The Early Modern Space: (Cartographic) Literature and the Author in Place

Myers, Michael C. 01 January 2015 (has links)
In geography, maps are a tool of placement which locate both the cartographer and the territory made cartographic. In order to place objects in space, the cartographer inserts his own judgment into the scheme of his design. During the Early Modern period, maps were no longer suspicious icons as they were in the Middle Ages and not yet products of science, but subjects of discourse and works of art. The image of a cartographer’s territory depended on his vision—both the nature and placement of his gaze—and the product reflected that author’s judgment. This is not a study of maps as such but of Early Modern literature, cartographic by nature—the observations of the author were the motif of its design.
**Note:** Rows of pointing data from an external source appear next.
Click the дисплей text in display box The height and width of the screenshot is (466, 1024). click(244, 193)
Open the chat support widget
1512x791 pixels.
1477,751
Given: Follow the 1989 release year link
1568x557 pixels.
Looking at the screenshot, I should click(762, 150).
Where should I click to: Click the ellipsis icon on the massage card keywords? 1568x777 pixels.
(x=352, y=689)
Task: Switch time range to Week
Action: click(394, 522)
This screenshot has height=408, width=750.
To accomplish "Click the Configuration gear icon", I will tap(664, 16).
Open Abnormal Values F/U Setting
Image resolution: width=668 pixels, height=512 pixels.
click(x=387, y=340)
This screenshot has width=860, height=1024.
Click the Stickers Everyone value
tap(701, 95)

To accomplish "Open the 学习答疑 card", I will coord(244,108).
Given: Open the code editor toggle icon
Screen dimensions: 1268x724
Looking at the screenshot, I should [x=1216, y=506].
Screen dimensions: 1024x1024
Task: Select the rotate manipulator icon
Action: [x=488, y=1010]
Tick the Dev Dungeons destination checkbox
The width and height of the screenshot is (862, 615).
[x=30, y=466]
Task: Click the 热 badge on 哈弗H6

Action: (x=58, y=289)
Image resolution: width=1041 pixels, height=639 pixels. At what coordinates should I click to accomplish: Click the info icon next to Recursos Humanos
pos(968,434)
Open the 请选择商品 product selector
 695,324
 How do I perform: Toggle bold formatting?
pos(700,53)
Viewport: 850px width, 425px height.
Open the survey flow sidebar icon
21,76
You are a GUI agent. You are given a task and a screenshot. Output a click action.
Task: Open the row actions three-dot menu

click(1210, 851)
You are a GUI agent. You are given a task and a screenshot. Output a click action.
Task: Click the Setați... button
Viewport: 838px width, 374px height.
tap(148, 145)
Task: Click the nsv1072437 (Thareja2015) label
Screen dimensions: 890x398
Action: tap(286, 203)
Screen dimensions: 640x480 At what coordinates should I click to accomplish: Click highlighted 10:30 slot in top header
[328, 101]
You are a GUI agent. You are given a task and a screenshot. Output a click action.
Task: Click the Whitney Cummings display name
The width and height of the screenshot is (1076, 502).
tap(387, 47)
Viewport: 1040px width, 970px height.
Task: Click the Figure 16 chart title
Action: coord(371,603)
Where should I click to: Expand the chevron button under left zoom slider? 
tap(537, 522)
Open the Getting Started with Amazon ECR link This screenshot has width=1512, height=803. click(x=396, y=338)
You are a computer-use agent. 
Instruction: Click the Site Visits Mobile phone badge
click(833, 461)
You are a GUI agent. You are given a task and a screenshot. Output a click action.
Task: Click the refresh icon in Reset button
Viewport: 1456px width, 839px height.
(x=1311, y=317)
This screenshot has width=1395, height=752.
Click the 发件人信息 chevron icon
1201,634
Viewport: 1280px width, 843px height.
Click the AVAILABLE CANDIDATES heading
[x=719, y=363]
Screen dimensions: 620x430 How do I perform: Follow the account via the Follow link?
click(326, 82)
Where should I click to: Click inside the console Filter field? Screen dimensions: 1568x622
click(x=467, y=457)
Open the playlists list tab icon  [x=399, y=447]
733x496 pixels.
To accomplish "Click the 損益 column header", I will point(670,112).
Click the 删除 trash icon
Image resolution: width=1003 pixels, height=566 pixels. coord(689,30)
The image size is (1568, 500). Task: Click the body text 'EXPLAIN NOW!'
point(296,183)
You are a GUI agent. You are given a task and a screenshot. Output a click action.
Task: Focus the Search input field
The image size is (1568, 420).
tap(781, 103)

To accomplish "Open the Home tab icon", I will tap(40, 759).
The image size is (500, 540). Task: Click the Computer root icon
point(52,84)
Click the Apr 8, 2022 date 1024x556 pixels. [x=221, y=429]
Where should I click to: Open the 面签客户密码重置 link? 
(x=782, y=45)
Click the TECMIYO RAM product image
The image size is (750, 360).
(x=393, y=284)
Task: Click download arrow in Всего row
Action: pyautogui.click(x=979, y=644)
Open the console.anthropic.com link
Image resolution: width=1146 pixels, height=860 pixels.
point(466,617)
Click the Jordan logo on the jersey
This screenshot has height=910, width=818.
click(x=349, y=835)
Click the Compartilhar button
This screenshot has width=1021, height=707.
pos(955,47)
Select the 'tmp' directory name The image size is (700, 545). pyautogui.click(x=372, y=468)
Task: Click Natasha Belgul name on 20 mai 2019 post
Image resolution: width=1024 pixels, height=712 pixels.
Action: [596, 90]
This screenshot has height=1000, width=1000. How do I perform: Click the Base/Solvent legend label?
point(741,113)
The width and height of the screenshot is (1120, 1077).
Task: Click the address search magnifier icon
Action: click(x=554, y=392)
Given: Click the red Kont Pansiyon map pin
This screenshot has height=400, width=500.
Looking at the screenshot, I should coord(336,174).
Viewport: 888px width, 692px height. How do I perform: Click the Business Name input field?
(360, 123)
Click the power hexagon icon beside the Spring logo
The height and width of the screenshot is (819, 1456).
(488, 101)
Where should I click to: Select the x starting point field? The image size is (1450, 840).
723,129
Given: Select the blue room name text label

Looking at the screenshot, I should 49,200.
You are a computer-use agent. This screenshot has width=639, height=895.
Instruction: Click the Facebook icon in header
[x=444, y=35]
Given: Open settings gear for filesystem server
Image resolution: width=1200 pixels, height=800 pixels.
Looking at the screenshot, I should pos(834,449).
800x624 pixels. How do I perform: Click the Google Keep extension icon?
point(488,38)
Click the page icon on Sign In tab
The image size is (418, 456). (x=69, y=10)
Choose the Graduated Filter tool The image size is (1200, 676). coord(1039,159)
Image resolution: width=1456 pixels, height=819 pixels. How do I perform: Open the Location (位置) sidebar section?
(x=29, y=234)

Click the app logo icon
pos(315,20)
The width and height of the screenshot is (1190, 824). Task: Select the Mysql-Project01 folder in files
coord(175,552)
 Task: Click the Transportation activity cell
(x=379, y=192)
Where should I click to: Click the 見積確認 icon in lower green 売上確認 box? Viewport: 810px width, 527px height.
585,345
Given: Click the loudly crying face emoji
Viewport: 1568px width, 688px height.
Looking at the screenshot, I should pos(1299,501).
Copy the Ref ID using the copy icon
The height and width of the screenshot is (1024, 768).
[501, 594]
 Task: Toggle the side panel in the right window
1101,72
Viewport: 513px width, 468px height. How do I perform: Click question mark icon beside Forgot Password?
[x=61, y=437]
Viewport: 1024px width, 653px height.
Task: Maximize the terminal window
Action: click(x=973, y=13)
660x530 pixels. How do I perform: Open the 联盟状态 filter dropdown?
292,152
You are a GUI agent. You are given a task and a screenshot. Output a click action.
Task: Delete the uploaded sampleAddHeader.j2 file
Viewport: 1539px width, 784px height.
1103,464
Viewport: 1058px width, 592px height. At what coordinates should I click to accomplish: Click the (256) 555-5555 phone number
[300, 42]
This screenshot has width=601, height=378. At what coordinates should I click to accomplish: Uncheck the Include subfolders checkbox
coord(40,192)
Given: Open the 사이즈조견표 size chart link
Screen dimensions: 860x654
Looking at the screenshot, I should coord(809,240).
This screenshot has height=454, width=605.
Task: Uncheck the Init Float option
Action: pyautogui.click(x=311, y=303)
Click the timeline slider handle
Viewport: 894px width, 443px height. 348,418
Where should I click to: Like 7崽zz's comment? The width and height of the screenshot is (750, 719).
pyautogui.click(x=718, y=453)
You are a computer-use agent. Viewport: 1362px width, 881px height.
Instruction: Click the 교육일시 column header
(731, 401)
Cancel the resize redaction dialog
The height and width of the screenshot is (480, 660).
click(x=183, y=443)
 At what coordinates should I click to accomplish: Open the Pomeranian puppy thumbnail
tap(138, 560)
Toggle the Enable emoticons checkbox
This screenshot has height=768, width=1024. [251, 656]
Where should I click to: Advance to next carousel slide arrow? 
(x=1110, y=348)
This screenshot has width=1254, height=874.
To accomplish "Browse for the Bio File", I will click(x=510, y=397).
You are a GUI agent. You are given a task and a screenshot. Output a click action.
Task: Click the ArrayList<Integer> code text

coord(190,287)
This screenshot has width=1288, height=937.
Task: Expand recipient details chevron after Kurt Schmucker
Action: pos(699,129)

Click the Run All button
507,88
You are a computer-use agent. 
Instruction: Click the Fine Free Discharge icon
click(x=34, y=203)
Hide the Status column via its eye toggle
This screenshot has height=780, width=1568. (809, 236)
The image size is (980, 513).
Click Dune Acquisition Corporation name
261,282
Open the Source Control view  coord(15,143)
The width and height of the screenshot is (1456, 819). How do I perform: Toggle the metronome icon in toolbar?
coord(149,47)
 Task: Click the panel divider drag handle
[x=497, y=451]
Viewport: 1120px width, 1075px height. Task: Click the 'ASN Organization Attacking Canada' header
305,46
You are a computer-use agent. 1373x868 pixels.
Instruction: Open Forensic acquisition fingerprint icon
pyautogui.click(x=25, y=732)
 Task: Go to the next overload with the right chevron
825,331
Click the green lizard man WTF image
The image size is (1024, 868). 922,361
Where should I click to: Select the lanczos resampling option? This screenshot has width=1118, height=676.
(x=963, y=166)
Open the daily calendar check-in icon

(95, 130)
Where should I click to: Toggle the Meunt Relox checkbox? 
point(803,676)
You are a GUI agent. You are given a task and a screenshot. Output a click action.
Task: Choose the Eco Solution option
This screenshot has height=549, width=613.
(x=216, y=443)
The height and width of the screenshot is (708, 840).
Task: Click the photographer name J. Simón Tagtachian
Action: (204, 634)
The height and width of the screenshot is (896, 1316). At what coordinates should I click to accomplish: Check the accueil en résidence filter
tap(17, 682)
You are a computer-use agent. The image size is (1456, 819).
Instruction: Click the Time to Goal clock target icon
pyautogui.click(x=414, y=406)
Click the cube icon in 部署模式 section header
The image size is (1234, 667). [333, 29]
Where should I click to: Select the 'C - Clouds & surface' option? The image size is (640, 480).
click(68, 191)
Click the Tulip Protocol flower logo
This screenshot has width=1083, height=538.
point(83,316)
However, rather than concretize observational judgment through art, the Early Modern literature discussed asserts a reverse relation—the generation of the material which may be observed, the reality, by the views of authors. Spatiality is now an emerging philosophical field of study, taking root in the philosophy of Deleuze & Guattari. Using the notion prevalent in both Postmodern and Early Modern spatiality, which makes of perception a collective delusion with its roots in the critique of Kant, this thesis draws a through-line across time, as texts such as Robert Burton’s An Anatomy of Melancholy, Thomas More’s Utopia, and selections from William Shakespeare display a tendency to remove value from the standard of representation, to replace meaning with cognition and prioritize a view of views over an observable world. Only John Milton approaches perception as possibly referential to objective reality, by re-inserting his ability to observe and exist in that reality, in a corpus which becomes less generative simulations of material than concrete signposts to his judgment in the world.